Weitaus wirksamer lassen sich Sanktionen taktisch einsetzen, wenn durch ihre zeitlich begrenzte oder dauerhafte Aufhebung positive Anreize gesetzt werden. Ein aktuelles Beispiel dafür bietet das Atomabkommen mit dem Iran. Hierbei wurde im Gegenzug für eine streng überwachte Begrenzung der Urananreicherung und Plutoniumproduktion ein Großteil der internationalen Sanktionen aufgehoben.

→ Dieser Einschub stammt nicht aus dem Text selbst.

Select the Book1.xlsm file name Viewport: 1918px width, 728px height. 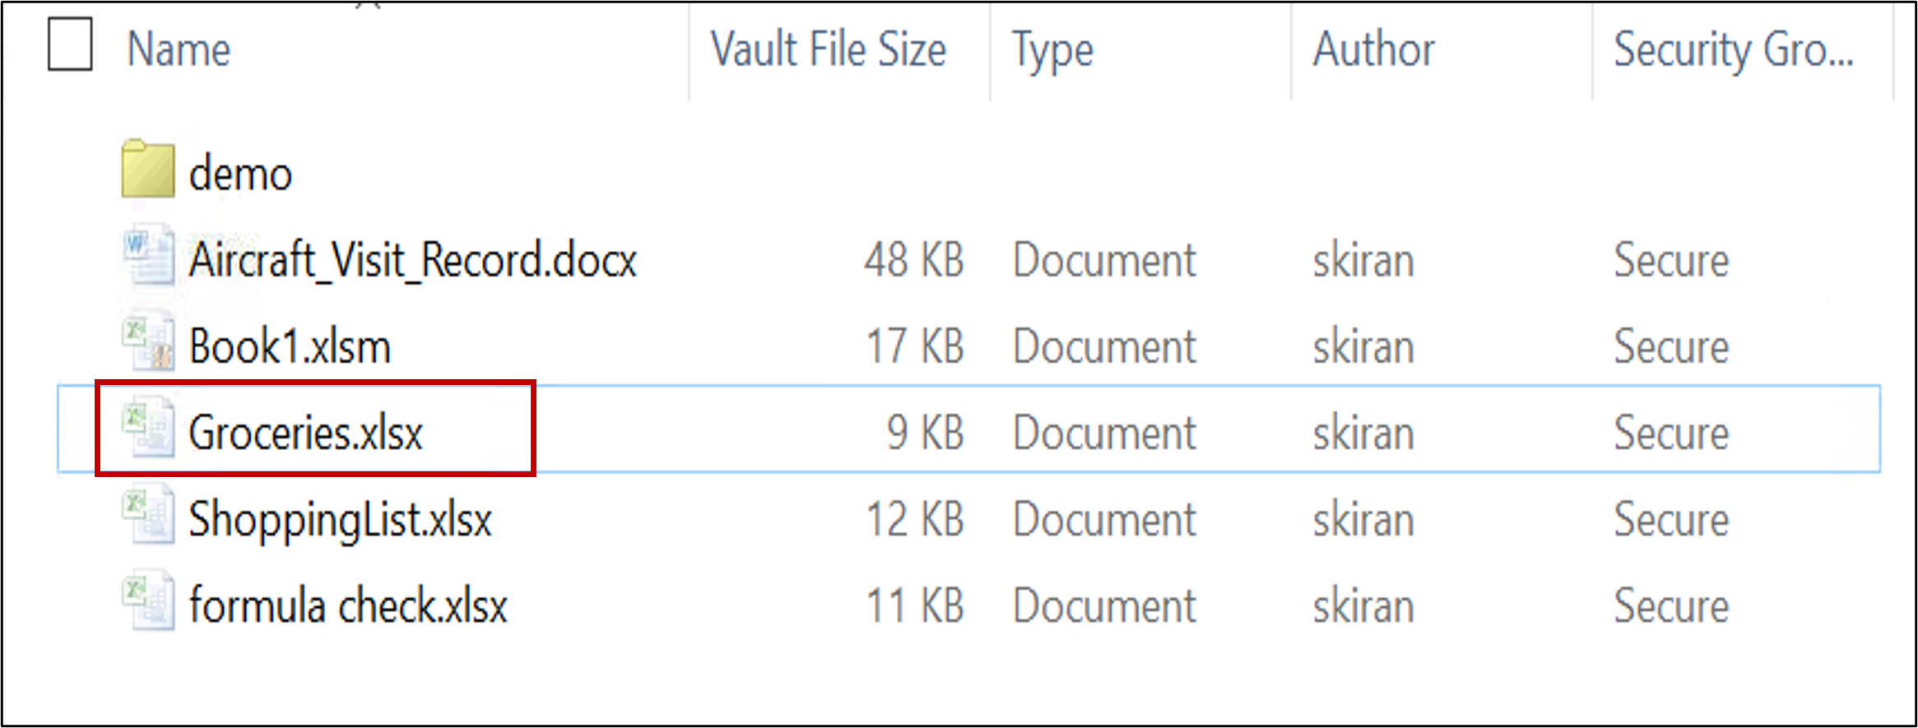tap(290, 347)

Letztendlich ist es kaum möglich, nachzuweisen, ob und wann Sanktionen eine Verhaltensänderung bewirken. In der internationalen Politik herrschen keine Laborbedingungen, unter denen sich kurz-, mittel- und langfristig auftretende direkte und indirekte Wirkungen von Sanktionen auf verschiedenen Ebenen nachweisen lassen. Dafür müssten neben den zeitgleich stattfindenden Eingriffen des Senders wie der Androhung militärischer Gewalt und verdeckter Sabotage- oder Kommandooperationen auch die makroökonomischen Entwicklungen isoliert werden – ein aussichtsloses Unterfangen.

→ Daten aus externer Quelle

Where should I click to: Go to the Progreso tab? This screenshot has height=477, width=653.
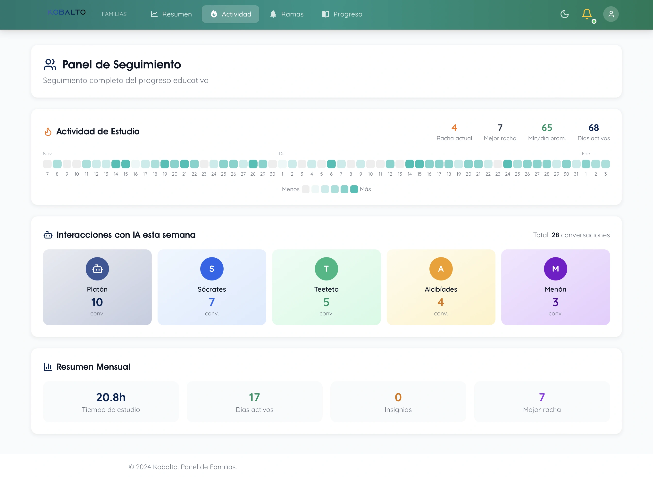click(342, 14)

Sanktionen sind schädliche Symbolpolitik

Nicht so schnell. Als außenpolitische Allzweckwaffe erschöpfen sich die möglichen Zielsetzungen von Sanktionen nicht darin, den Empfänger von unerwünschtem Verhalten abzuschrecken oder gewünschtes Verhalten zu befördern. In der Tat bleiben die gewünschten Verhaltensänderungen häufig aus. Das heißt aber nicht, dass Sanktionen unwirksam, sinnlos oder gar schädlich sind. Eine solche Sicht vernachlässigt all jene Zwecke von Sanktionen, die nicht auf eine Verhaltensänderung ihrer Empfänger zielen, sondern darauf, das Selbstbild der Sender aufrechtzuerhalten.

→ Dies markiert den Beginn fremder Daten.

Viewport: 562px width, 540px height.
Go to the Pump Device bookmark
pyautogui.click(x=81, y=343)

So lässt sich mit der Ankündigung, Sanktionen zu verhängen, öffentlichkeitswirksam der Eindruck von Geschlossenheit und Einigkeit vermitteln. Das zeigt sich regelmäßig in den Ankündigungen neuer Sanktionsbeschlüsse durch die Europäische Union oder die Vereinten Nationen, die in mehr oder weniger stark verwässerter Form zuweilen nur den kleinsten gemeinsamen Nenner widerstreitender Interessen markieren.

Darüber hinaus scheint der Einsatz von Sanktionen dann geboten, wenn es darum geht, weitaus unattraktivere Alternativen zu vermeiden. Wenn es um schwerwiegende Normbrüche oder menschliches Leid geht, könnte eine ausbleibende Reaktion schnell als Einverständnis mit den Tätern und als Verrat an den Opfern interpretiert werden. Durch die Verhängung von Sanktionen lässt sich der immense Handlungsdruck abbauen, der auf außenpolitischen Entscheidungsträgern in Krisensituationen lastet. Ist ein Militär­einsatz ausgeschlossen, können mithilfe von Sanktionen wirksam Handlungsfähigkeit demonstriert und eine unfreiwillige Komplizenschaft vermieden werden. Durch die Erzeugung hoher wirtschaftlicher Kosten lässt sich ein regelwidriges Verhalten wenn nicht verändern, so doch fortlaufend bestrafen. Die in Kauf genommenen eigenen Kosten signalisieren zudem eine deutliche Distanzierung und dienen als Preisschild für die eigenen Werte.

Sascha Lohmann ist Stipendiat in der Forschungsgruppe Amerika der Stiftung Wissenschaft und Politik (SWP) in Berlin.